I'm learning about chi2 for feature selection and came across code like this
However, my understanding of chi2 was that higher scores mean that the feature is more independent (and therefore less useful to the model) and so we would be interested in features with the lowest scores. However, using scikit learns SelectKBest, the selector returns the values with the highest chi2 scores. Is my understanding of using the chi2 test incorrect? Or does the chi2 score in sklearn produce something other than a chi2 statistic?
See code below for what I mean (mostly copied from above link except for the end)

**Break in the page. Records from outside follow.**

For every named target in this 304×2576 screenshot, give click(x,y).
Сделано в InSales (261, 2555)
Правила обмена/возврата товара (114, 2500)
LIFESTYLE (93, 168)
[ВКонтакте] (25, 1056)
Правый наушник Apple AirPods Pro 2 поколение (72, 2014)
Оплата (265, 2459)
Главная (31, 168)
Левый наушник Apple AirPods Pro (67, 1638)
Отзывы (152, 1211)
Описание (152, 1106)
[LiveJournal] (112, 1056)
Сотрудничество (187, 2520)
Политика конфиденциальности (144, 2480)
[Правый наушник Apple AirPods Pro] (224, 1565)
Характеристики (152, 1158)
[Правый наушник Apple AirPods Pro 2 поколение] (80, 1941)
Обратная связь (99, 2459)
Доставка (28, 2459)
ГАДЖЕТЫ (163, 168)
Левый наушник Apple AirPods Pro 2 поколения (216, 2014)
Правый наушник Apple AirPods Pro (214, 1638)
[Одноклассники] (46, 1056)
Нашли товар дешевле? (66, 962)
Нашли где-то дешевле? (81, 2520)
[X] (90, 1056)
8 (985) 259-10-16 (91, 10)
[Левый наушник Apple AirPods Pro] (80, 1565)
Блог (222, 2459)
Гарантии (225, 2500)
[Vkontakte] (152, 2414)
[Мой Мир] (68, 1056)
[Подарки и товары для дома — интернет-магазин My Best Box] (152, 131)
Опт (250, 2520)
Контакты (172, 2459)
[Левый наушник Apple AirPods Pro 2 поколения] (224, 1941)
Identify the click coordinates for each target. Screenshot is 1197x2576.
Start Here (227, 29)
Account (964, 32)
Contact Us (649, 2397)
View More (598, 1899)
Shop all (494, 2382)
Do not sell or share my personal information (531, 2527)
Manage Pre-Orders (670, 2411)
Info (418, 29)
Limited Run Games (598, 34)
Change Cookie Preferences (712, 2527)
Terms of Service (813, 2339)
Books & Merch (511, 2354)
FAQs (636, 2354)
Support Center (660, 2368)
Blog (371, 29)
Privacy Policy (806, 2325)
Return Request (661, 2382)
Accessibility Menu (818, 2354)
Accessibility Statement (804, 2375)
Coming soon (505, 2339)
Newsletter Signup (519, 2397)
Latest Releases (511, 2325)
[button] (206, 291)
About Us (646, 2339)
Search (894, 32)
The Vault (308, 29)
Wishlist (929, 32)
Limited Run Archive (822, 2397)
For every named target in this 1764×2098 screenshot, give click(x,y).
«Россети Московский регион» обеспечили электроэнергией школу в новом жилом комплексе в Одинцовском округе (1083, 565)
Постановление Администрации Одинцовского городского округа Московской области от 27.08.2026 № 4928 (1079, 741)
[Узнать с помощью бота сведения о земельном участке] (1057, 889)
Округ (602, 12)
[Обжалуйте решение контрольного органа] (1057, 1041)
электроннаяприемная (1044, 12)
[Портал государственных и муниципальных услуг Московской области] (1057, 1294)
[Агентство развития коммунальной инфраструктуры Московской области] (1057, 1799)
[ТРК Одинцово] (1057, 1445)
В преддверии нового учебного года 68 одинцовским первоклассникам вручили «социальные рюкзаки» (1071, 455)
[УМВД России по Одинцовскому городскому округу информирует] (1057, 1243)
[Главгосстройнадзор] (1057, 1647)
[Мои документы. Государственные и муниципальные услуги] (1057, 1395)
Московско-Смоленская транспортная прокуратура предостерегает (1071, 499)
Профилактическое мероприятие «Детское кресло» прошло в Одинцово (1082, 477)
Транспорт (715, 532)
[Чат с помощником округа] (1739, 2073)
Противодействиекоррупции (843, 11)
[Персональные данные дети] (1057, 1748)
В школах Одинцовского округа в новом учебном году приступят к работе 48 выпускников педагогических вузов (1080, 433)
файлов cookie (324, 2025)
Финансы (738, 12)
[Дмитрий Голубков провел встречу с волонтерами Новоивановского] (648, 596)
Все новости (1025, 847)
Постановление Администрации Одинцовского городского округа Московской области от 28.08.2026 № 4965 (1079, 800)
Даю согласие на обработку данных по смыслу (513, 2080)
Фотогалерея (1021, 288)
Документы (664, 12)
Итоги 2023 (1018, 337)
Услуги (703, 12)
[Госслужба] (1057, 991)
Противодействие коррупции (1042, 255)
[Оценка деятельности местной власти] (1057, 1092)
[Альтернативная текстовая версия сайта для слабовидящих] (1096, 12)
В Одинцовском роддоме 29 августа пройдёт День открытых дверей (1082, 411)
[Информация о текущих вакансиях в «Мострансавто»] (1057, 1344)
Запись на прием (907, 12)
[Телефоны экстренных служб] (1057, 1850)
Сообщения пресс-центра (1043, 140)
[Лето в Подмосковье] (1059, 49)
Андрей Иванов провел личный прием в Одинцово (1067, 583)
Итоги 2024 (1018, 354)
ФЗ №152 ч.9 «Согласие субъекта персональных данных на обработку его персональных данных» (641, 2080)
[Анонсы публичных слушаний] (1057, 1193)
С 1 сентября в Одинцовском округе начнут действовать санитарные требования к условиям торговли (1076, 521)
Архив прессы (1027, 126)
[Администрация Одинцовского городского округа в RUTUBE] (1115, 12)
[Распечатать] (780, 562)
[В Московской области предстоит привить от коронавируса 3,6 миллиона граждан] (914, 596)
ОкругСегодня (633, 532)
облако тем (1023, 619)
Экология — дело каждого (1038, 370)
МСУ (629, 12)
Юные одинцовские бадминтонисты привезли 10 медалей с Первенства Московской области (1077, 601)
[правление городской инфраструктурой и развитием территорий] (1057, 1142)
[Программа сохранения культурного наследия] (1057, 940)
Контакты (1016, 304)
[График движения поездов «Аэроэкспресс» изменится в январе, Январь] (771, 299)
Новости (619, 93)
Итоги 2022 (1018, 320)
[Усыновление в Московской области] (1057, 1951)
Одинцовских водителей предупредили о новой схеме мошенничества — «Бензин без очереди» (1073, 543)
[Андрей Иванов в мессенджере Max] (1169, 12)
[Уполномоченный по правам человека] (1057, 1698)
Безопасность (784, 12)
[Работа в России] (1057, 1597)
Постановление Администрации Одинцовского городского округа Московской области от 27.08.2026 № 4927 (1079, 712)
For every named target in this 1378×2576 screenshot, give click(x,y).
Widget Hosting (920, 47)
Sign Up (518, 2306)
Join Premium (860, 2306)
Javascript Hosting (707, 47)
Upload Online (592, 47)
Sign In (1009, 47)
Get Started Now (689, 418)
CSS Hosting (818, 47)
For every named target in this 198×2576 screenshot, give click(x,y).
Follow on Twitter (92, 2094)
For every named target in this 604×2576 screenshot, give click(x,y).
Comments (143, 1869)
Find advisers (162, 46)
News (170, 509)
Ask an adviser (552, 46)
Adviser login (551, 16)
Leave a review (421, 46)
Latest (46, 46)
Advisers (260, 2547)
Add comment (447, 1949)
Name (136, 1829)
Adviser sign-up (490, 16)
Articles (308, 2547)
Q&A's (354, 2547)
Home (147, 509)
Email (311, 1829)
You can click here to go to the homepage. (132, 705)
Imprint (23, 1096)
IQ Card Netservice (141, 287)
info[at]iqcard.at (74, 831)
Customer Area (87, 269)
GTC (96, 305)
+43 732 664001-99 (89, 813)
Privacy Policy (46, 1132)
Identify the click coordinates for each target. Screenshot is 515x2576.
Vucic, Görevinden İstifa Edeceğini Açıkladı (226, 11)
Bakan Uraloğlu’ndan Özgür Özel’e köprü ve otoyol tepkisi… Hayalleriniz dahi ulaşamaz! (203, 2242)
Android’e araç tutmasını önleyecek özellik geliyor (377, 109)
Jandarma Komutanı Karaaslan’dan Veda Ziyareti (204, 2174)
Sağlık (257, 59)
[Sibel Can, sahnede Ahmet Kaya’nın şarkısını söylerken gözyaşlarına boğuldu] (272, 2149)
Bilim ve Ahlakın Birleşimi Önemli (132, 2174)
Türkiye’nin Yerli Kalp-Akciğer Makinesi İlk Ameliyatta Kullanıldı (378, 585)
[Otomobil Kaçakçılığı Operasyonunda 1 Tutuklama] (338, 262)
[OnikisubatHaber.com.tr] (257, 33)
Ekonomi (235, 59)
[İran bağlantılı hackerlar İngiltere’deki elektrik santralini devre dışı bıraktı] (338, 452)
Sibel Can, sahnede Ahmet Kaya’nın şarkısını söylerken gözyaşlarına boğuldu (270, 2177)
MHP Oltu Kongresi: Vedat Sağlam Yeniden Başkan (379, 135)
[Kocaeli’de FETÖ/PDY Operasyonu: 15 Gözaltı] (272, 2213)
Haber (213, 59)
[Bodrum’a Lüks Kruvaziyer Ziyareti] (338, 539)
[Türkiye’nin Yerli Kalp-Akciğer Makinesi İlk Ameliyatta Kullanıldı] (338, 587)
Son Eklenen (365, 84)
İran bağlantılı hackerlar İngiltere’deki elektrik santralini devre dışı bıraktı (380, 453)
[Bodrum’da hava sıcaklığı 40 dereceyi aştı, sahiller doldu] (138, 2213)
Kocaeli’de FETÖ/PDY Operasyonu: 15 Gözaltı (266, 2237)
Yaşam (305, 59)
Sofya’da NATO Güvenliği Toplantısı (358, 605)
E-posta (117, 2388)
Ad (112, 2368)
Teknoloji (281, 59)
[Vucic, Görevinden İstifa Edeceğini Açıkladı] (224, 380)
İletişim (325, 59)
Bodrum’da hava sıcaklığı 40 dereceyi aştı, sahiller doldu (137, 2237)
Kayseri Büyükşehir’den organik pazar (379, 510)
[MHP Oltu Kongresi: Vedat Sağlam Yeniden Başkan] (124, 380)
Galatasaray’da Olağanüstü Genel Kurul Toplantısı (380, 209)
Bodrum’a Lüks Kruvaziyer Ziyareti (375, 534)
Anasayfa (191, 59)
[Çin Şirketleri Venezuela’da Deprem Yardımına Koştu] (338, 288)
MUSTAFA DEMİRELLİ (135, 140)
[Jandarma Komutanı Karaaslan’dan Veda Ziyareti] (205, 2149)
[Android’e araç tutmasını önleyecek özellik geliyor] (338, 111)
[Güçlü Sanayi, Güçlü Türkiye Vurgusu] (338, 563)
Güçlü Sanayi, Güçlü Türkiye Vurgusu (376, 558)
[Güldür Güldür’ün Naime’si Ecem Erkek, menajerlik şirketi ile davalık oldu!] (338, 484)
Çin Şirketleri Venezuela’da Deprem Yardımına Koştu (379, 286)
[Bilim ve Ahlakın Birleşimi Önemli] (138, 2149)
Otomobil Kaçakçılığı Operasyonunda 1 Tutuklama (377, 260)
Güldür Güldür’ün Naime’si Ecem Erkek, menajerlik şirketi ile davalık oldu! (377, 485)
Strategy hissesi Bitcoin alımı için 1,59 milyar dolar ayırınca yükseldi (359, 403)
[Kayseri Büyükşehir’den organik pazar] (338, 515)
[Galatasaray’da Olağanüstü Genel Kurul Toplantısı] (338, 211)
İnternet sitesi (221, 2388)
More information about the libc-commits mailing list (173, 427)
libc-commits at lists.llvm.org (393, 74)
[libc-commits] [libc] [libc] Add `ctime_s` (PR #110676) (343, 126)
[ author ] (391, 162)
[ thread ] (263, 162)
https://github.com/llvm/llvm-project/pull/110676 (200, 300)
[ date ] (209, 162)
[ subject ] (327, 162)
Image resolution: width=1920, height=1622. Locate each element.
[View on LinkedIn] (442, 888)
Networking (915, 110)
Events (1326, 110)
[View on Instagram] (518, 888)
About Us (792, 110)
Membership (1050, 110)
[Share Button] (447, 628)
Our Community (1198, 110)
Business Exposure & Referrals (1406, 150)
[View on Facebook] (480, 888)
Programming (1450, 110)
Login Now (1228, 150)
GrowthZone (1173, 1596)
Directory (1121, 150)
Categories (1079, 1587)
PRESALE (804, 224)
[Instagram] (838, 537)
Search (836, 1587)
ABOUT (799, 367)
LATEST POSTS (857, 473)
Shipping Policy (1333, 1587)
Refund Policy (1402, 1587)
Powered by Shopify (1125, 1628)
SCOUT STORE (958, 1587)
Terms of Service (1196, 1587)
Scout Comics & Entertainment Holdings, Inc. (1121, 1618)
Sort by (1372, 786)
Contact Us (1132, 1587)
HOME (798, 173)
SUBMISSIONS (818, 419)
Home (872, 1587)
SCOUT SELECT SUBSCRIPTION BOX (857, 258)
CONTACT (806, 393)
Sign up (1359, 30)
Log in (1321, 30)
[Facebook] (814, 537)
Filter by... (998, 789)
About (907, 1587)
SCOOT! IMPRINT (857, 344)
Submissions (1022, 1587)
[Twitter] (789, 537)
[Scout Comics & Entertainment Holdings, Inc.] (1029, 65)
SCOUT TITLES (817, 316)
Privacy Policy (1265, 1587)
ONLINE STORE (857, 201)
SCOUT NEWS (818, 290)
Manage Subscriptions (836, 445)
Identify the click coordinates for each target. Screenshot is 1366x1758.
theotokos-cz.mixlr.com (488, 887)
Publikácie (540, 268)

from sklearn.datasets import load_iris
# Load iris data
iris = load_iris()
# Create features and target
X = iris.data
y = iris.target
# Convert to categorical data by converting data to integers
X = X.astype(int)
# Select two features with highest chi-squared statistics
chi2_selector = SelectKBest(chi2, k=2)
chi2_selector.fit(X, y)
# Look at scores returned from the selector for each feature
chi2_scores = pd.DataFrame(list(zip(iris.feature_names, chi2_selector.scores_, chi2_selector.pvalues_)), columns=['ftr', 'score', 'pval'])
chi2_scores
# you can see that the kbest returned from SelectKBest
#+ were the two features with the _highest_ score
kbest = np.asarray(iris.feature_names)[chi2_selector.get_support()]
kbest